Мама всучивает мне в руки пакет, я недоуменно смотрю на нее, изгибая бровь.
- Что это?
- Ну, не пойдешь же ты в гости с пустыми руками, - она закатывает глаза, будто я спросил несусветную глупость. Эх, мама, забыла, сколько лет я ни с кем не общался? Думаешь, у меня еще сохранились какие-то познания о том, что принято? - Я испекла печенье.
- М-м-м. Здорово, - мне хочется заглянуть в этот долбанный пакет и убедиться, что в этом печенье есть свекла, морковь или овсяные хлопья. Потому что если это нормальное печенье, то я разозлюсь на нее уже серьезно. Это по какой причине Миронов ест печенье, когда я давлюсь тушенной с луком капустой и водянистым пюре? Ах, да, я болен. Забыл, как же…

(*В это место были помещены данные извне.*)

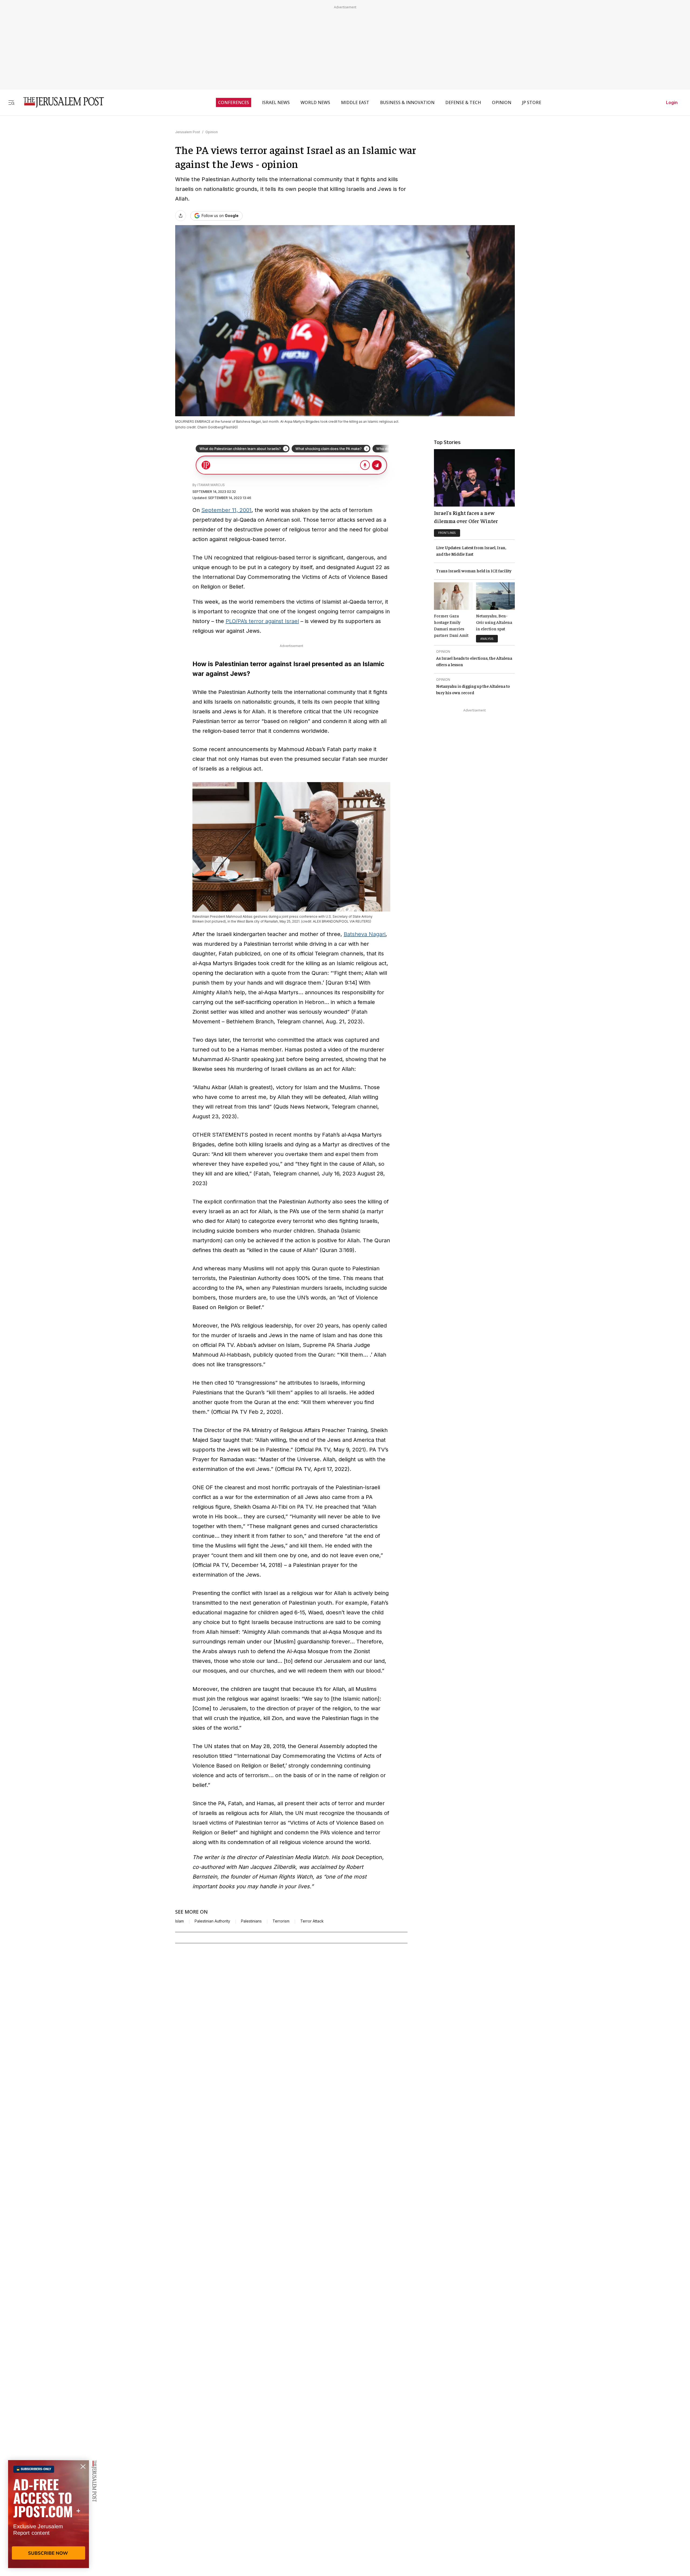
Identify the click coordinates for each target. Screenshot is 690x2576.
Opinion (211, 132)
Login (672, 102)
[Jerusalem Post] (60, 102)
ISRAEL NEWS (276, 102)
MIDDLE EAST (355, 102)
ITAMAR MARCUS (211, 485)
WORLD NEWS (315, 102)
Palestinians (251, 1921)
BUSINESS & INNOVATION (407, 102)
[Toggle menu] (11, 102)
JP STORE (531, 102)
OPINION (501, 102)
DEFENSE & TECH (463, 102)
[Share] (180, 215)
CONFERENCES (233, 102)
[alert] (48, 2514)
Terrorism (280, 1921)
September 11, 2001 (226, 510)
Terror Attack (312, 1921)
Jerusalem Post (187, 132)
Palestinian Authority (212, 1921)
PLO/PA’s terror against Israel (262, 621)
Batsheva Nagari (364, 934)
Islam (179, 1921)
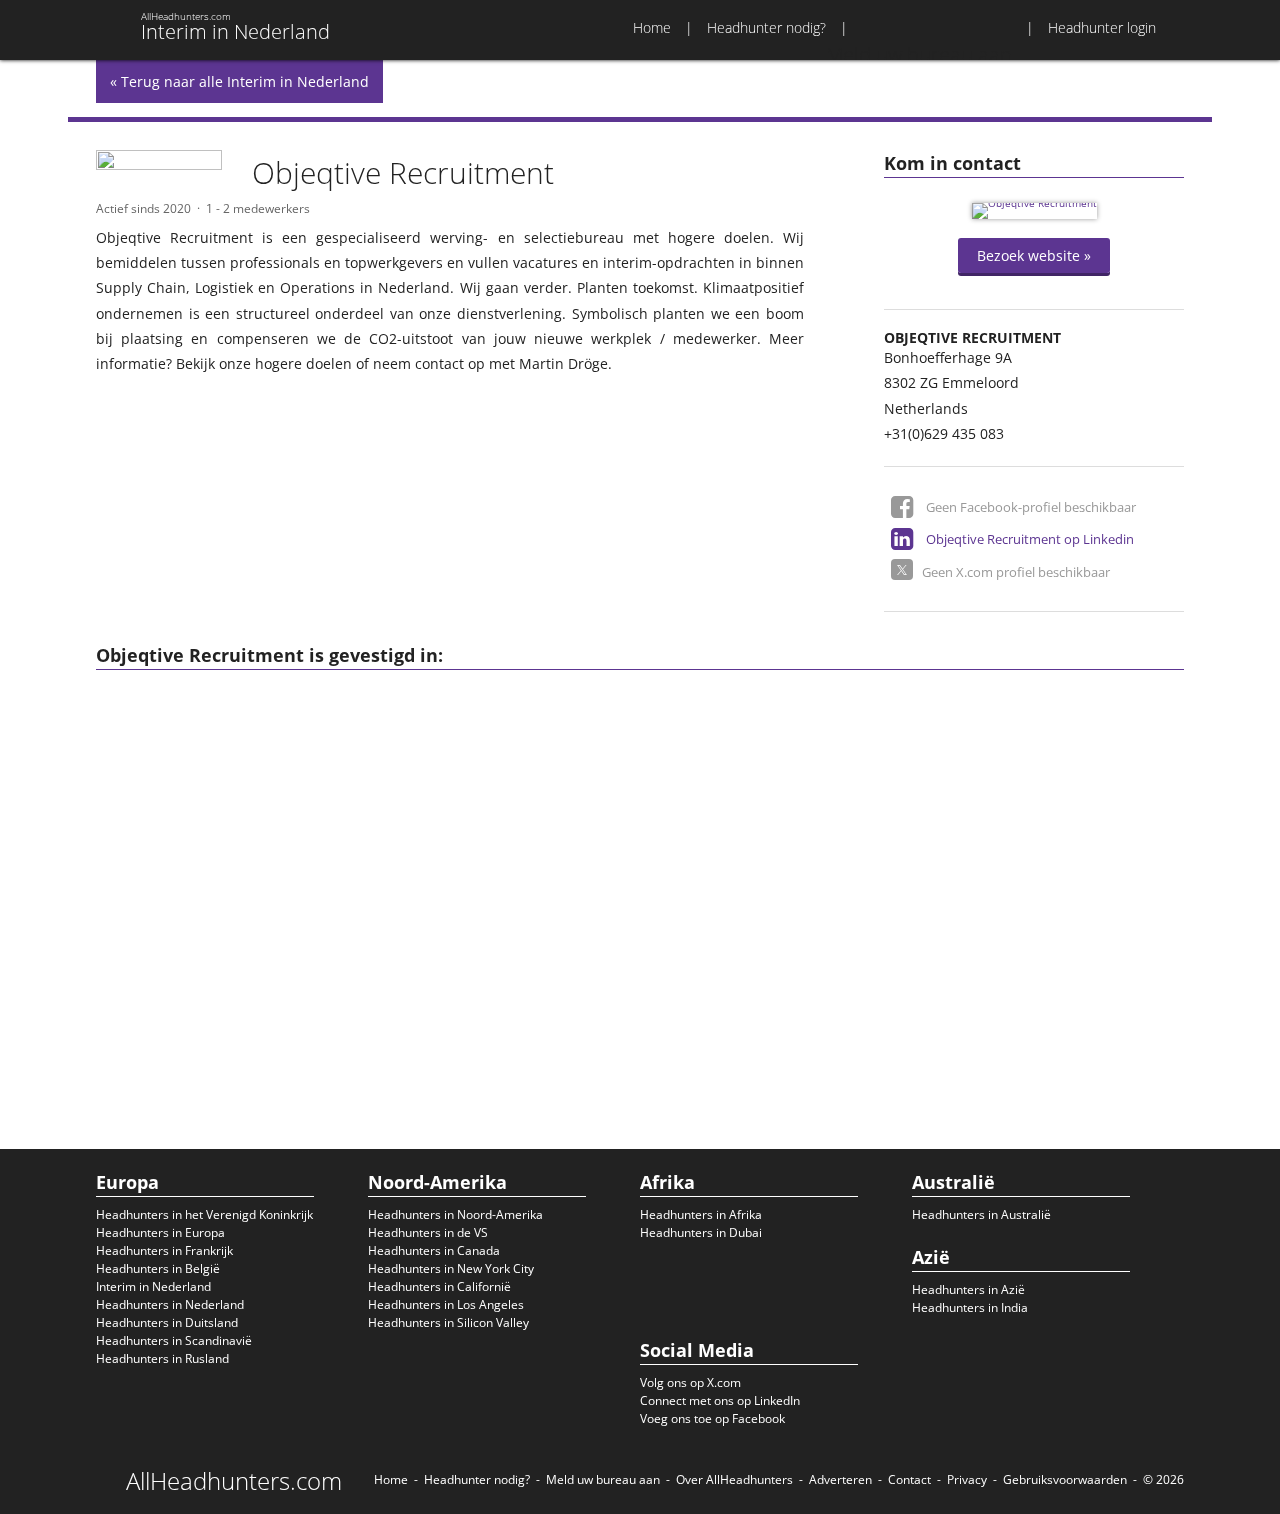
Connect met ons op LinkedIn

- Все, милый. Позвони. Я тебя люблю, - мама вновь суетится. Натягивает мне шапку на глаза, холодными губами клюет в щеку, распахивает дверь и едва не выталкивает на лестничную клетку. Она стоит на пороге, нервно комкает в руках платок, и в глазах ее отражается восторг, будто я собираюсь лететь в космос. Я жду, что сейчас она начнет вытирать горькие слезы и благословит меня крестным знаменем, но, к счастью, обходится без этого. Сценка под названием “Кирилл Краев идет в гости” достаточно сюрреалистична и без пафосных проявлений материнской любви.
В подъезде, при свете тусклой, опутанной паутиной, лампы, я все же заглядываю в пакет. Воровато оглянувшись, снимаю крышку с пластикового контейнера и расплываюсь в идиотской улыбке. Выпечка - не сильная сторона моей мамы. Это печенные камни, не иначе. Мысленно я, конечно, кручу себе пальцем у виска, потому что только псих может зажлобить печенье. Впрочем, кто сказал, что я нормальный?
***
Антон встречает меня улыбкой. И я мгновенно сжимаюсь, ссутулив плечи, будто маленький провинившийся мальчик. Всю дорогу возмущался, жаловался на что-то - неблагодарная свинья.
- Привет. Проходи, - Антон кажется мне и знакомым, и почти чужим одновременно. Все те же теплые янтарные солнышки в глазах, все та же вежливость и обходительность. Только самоуверенность куда-то подевалась, будто и не было, и я, пока снимаю тяжелые ботинки, с удивлением понимаю, что он нервничает. Почему? Неужто и у идеального Принца есть слабое место? Да даже если и есть, то я уж точно не тот человек, в одобрении которого он нуждается. Вот есть такая особая категория людей, перед которыми можно обличить самые отвратительные недостатки и не волноваться, ибо люди эти - пустое место и вовсе не важно, что они подумают и что скажут. Я как раз из такой категории людей.
- Привет. Держи, это мама передала, - невнятно бормочу под нос я, стремясь как можно скорее избавиться от злополучного пакета. - Печенье.
- Замечательно. Обязательно поблагодари Дарью Степановну за меня!
- Оно несъедобное, - зачем-то замечаю я и тут же краснею. Что за привычка ляпать, не подумав?
- Посмотрим, - хмыкает Антон. - Проходи, что ты на пороге стоишь? Будь как дома, - слова абсолютно дежурные, но у него получается искренне. Так, будто он действительно не разозлится, если я ненароком разобью чашку или даже весь чайный сервиз.
Антон быстро берет себя в руки: от былой неуверенности не осталось и следа. Он показывает мне квартиру - красиво, богато, намного лучше, чем мне запомнилось. Но я почему-то не завидую. Несмотря на все изыски, дом не производит впечатление уютного. Здесь нет обжитости, нет истории - ни детских рисунков на стенах, ни банальных магнитиков на холодильнике. Другое дело - комната Антона. В ней тепло. Быть может, потому что он сам теплый? Бывают такие люди, возле которых комфортно даже тогда, когда они злятся и кричат - таким был мой папа и вот теперь еще Антон. На стенах висят плакаты - старые уже, некоторые из них я помню еще из детства. Из новых только Эйнштейн да какой-то жутковатый мужик - кажется, он музыкант.